Further supporting the belief that late August is the dumping ground, graveyard, or junkyard -- if you will -- of the summer movie season, "Dead Man On Campus" is a one note comedy that's not very funny when it could have been quite morbidly clever. Produced by Viacom siblings Paramount Studios and MTV -- and directed by one of the latter's non-music video directors -- this film might marginally play well with college-age crowds, but even they should be less than impressed with this film's lackluster execution.
Based on the decades old rumor that if one's college roommate perishes during the school year, automatic high grades will be awarded to the "survivor," the film has plenty of black comedy potential, but mostly squanders all of it away due to its weak and unimaginative plot.
If a film's going to use suicide as its core theme -- a tricky and touchy proposition that has to be handled just right -- it can come off as deliciously wicked satire. Burt Reynolds tried to do that in the 1978 goofy comedy, "The End" and while that film wasn't great, it seems magnificent when compared to this near meaningless production.

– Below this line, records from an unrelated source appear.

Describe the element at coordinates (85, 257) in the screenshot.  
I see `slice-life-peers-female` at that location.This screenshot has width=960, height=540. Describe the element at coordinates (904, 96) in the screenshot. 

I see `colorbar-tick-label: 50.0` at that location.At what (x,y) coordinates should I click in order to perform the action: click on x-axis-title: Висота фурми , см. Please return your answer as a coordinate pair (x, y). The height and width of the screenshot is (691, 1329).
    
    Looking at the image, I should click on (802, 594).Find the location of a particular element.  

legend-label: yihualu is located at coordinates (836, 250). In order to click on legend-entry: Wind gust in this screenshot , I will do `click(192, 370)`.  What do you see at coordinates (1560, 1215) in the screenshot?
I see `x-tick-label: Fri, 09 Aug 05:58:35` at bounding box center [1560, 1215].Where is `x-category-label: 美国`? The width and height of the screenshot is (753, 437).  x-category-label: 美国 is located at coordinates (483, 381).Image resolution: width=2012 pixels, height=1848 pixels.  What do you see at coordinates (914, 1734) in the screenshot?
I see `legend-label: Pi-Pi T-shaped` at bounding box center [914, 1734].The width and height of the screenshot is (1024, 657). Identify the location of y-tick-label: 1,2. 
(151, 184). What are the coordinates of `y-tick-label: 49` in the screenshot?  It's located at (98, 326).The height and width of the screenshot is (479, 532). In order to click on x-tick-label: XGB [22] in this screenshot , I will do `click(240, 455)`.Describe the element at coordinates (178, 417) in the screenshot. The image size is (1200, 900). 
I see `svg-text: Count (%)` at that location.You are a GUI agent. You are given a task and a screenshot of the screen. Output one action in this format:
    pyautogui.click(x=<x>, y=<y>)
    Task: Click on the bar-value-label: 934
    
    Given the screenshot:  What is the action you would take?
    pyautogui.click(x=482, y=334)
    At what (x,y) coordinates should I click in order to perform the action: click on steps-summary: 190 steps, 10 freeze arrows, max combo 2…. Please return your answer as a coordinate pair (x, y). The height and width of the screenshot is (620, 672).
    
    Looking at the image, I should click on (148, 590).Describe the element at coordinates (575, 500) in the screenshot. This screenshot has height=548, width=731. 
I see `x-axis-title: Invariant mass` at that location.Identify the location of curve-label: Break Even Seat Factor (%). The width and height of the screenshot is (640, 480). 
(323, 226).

While we certainly don't condone such activity, if the story's going for black comedy and its protagonists need a suicide, then they need to be rather proactive in their means and the subject matter needs to be taken to the extreme. While the characters here set out to find the right candidate, and do what they can to get any of their three choices to move in with them, they drop the ball once they accomplish that goal.
Although a brief "scare" scene occurs when their paranoid suite-mate finds the "roomies" in the shower holding a noose and knife, that's about it for their efforts to push them over the edge. (Note: The film never explains how suite-mates qualify as roommates -- meaning their demise should only warrant straight C's at best). Instead, the guys sit back and wait for something to happen and the humor is presumably supposed to originate from their reactions to their "whacked out" new suite-mates and their idiosyncracies.
While a few laughs occasionally pop up -- including one where a girl's hair catches on fire in the true juvenile spirit of "There's Something About Mary" -- the rest of the material falls flat on its face. Previously unproduced screenwriters Mike White and Michael Traeger are mostly to blame, for their script neither hits the necessary wicked comedy marks, nor does it capture or paint any new outlook on college life that we haven't already seen in countless other films.
Taking around thirty minutes before getting around to the deceased roommate element, and another twenty minutes or so before finally meeting some potential candidates, they've filled their script with long, laborious scenes (featuring quick, but ineffective MTV style editing) that are decidedly not very funny.
Of course, one can't solely fault them, and thus we point out director Alan Cohn who also makes his feature film debut after working on MTV programs such as "The Real World." Other than for a few brief laughs, Cohn doesn't do much with the material or elicit much of anything substantial from his cast.
As such, the performances are what you'd expect from a standard teenage/college comedy. Tom Everett Scott, who made such an impressive debut in "That Thing You Do," partially redeems himself from appearing in the awful "An American Werewolf in Paris," but still raises the question about whether he's a one hit wonder (or "oneder" as his band was called in that Tom Hanks film).
Mark-Paul Gosselaar, who appeared for years playing Zak on TV's "Saved By The Bell," makes his feature film debut with this picture. Other than looking like something of a cross between actors Dean Cain and Matthew Perry (from TV's "Superman" and "Friends" respectively), though, his performance is unremarkable.
All of which leaves the supporting cast to take up the slack. Lochlyn Munro is occasionally funny in an absurdist type of way, but a little of his hyper, over the top student routine goes a long way. Randy Pearlstein plays the stereotypical paranoid geek with glee, while Corey Page does an okay turn as the despondent, but poetic punk rocker.
About as lame as one would expect from a teen comedy released during the garbage run of the summer season, this film will only find a limited audience before quickly "graduating" to the video shelves of your local rental store. Missing a golden opportunity to really let loose with the black comedy, "Dead Man On Campus" is an unremarkable and easily forgettable film. We give it just a 2 out of 10.